According to internal Drug Enforcement Administration documents obtained by the Associated Press, agents were tipped off last year that Guzman's relatives and associates were considering "potential operations to free Guzman."
A U.S. official told the AP the DEA alerted Mexican officials. The Mexican Interior Secretary denied that assertion Monday night.
It's possible Guzman is hiding out in the sprawling metropolis of Mexico City while the search is hot, a Mexican official told CNN.
But in the end, the official said it's likely Guzman will head back to his home turf in the Sinaloa region on the Pacific Coast, where there's a vast network of local residents who will help him stay out of harm's way.
Just like the late al Qaeda leader Osama bin Laden famously hid in a remote, mountainous area of Afghanistan, Guzman is believed to have found refuge at times during his past stints on the lam in rugged mountain areas of Mexico.
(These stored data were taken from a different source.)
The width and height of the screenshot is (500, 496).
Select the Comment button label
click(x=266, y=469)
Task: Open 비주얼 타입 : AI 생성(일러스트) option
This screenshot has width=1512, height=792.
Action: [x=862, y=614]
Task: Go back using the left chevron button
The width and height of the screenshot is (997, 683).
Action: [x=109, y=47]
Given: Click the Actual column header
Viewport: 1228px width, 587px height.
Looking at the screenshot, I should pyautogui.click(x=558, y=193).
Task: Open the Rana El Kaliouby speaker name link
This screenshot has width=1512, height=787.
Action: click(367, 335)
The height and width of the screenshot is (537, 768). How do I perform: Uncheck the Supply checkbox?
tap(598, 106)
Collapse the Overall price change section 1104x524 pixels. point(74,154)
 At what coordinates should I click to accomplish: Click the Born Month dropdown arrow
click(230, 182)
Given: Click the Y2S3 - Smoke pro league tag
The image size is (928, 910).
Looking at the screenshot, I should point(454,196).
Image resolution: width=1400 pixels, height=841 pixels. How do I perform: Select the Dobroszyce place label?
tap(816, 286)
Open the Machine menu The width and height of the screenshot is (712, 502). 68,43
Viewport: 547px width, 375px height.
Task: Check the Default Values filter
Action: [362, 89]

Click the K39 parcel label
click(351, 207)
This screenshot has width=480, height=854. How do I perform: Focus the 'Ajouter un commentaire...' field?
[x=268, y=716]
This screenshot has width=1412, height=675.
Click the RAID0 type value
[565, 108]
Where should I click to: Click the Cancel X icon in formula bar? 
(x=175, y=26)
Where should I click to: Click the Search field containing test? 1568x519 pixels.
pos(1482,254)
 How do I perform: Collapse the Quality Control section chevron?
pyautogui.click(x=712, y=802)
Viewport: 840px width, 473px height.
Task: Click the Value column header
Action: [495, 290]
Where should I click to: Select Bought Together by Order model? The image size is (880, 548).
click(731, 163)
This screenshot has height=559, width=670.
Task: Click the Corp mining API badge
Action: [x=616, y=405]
"It's like Tora-Bora there," the official said.
How he did it
Guzman took a sophisticated route during his escape, officials believe: a tunnel complete with lighting, ventilation and even a modified motorcycle on tracks "that was likely used to remove dirt during the excavation and transport the tools for the dig," Mexican National Security Commissioner Monte Alejandro Rubido said.
The tunnel began with a 50-by-50-centimeter (20-by-20-inch) opening inside the shower of Guzman's cell, Rubido said. The tunnel stretched for about a mile and ended inside a half-built house
To pull off the escape, it's likely the Sinaloa cartel had spent years infiltrating the country's prison system, a Mexican official told CNN on Monday. Whoever helped in the plot likely had the architectural plans for the prison that pointed them toward the shower area, the official said.
As authorities detailed the evidence they'd found pointing to Guzman's escape through the underground passageway, one drug war expert questioned Monday whether the notorious kingpin even used the tunnel at all.
"If he went out that tunnel, it was with an armed escort, most likely a mix of prison guards and his own people, if the past is prologue," said Don Winslow, who's tracked Guzman's career for 15 years and wrote about a fictional version of the famed kingpin's 2001 escape in his recent novel "The Cartel."
"My bet is that he went out the front gate, and the tunnel was a tissue-thin face-saving device for Mexican officials, the motorcycle a dramatic improvement over the laundry cart."
'A complete savage'
Guzman has been a nightmare for both sides of the border. He reigns over a multibillion dollar global drug empire that supplied much of the marijuana, cocaine and heroin sold on the streets of the United States.
Guzman heads the Sinaloa cartel, which the U.S. Justice Department says is "one of the world's most prolific, violent and powerful drug cartels." It says Guzman was considered the world's most powerful drug lord until his arrest in Mexico in February 2014.
"He is a complete savage," Fuentes said. "What they do, and how they do business, is based on complete terror. ... They kill journalists, politicians, police officers, corrections officers. And then not just that person, but every member of their family."
The Sinaloa cartel moves drugs by land, air and sea, including cargo aircraft, private aircraft, buses, fishing vessels and even submarines, the Justice Department has said.
The cartel has become so powerful that Forbes magazine listed Guzman among the ranks of Bill Gates and Warren Buffett in its 2009 list of "self-made" billionaires. Guzman's estimated fortune at the time was $1 billion.